And then O'Connell went on to tell how O'Rourke, finding his wife had fled with MacMurrough, appealed to his overlord, King Turlough O'Conor, and how the two of them so harassed MacMurrough that he was compelled to restore Dervorgilla to her husband and to flee to England, where he went to Strongbow and persuaded him to bring his Normans to Ireland to help him in his feud; and how Strongbow, once he got a firm grip on the land, refused to loosen it, and the curse of English rule had been on Ireland ever since.
I looked this story up, afterwards, and found that legend tells it much as O'Connell did, and it is probably true. But, just the same, it is hardly fair to lay the whole blame for Ireland's woes on Dervorgilla, for the Normans had been looking longingly across the Irish Sea years before MacMurrough fled to them, and would no doubt have crossed it, sooner or later, without an invitation. The tragic point of the story is that, as usual, the invader found the Irish divided and so unable to resist. We shall see the castle from which Dervorgilla fled, before our journey is done, and also the place where she lies buried, at Mellifont, in the valley of the Boyne.
The quotation from Tom Moore had turned my little tailor's thoughts toward poetry, and he asked if I knew this poem and that, and when I didn't, as was frequently the case, he would quote a few lines, or sing them, if they had been set to music.
"Of course you know 'To the Dead of Ninety-eight'?" he asked.
"Yes," I said; "but that is not Johnson's noblest poem. Do you know his 'Ode to Ireland'?"
"I do not," he answered. "Let us have it, sir."

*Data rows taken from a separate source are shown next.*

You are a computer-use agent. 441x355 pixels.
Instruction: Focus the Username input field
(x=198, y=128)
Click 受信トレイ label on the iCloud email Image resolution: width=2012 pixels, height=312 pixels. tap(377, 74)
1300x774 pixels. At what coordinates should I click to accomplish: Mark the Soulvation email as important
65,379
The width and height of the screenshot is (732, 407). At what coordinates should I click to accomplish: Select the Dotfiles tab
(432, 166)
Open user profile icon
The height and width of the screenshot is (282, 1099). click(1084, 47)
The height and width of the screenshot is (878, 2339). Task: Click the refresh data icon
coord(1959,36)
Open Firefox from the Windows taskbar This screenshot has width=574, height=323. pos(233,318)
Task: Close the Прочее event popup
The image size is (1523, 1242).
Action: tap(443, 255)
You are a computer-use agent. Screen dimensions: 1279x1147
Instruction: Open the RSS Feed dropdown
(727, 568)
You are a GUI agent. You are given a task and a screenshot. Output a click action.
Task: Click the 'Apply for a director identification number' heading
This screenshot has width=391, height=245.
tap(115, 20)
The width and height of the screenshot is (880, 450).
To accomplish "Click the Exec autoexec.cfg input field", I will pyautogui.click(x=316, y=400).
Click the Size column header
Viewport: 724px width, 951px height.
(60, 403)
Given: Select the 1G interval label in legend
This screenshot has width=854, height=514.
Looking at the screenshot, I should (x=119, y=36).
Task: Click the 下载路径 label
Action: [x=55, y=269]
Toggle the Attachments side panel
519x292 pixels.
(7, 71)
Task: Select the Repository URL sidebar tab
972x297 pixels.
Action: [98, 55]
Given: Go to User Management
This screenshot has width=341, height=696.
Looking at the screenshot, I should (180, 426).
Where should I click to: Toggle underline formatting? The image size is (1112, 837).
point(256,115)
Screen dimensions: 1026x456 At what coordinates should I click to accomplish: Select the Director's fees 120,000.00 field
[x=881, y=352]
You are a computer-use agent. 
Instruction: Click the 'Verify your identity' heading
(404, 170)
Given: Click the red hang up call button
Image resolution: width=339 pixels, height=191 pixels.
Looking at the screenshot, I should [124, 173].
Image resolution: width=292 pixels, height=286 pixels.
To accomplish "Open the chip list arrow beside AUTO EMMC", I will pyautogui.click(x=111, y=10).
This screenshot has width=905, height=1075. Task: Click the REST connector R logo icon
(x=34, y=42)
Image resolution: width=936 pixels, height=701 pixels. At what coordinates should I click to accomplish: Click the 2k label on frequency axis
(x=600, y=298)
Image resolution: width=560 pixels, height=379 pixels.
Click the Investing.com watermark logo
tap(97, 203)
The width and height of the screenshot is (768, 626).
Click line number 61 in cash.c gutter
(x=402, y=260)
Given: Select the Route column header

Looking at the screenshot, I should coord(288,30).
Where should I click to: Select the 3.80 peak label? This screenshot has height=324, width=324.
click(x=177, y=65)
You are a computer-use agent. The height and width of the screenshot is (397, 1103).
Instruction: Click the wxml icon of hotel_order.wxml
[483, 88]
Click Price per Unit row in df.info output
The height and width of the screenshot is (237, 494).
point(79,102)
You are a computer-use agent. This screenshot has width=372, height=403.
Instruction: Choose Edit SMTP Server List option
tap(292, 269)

How sorry I was that I couldn't let them have it, or didn't have a copy that I could read to them, for it is a stirring poem; I had to confess that I didn't know it, but I can't resist quoting one splendid stanza now—
"No swordsmen are the Christians!" Oisin cried:
"O Patrick! thine is but a little race."
Nay, ancient Oisin! they have greatly died
In battle glory and with warrior grace.
Signed with the Cross, they conquered and they fell;
Sons of the Cross, they stand:
The Prince of Peace loves righteous warfare well,
And loves thine armies, O our Holy Land!
The Lord of Hosts is with thee, and thine eyes
Shall see upon thee rise
His glory, and the blessing of His Hand.
"Have you heard Timothy Sullivan's 'Song from the Backwoods'?" he asked me finally, and when I said I never had, he sang it for the assembled company, and a splendid song I found it. Here it is:
Deep in Canadian woods we've met,
From one bright island flown;
Great is the land we tread, but yet
Our hearts are with our own.
And ere we leave this shanty small,
While fades the Autumn day,
We'll toast Old Ireland!
Dear Old Ireland!
Ireland, boys, hurray!
We've heard her faults a hundred times,
The new ones and the old,
In songs and sermons, rants and rhymes,
Enlarged some fifty-fold.
But take them all, the great and small,
And this we've got to say:—
Here's dear Old Ireland!
Good Old Ireland!
Ireland, boys, hurray!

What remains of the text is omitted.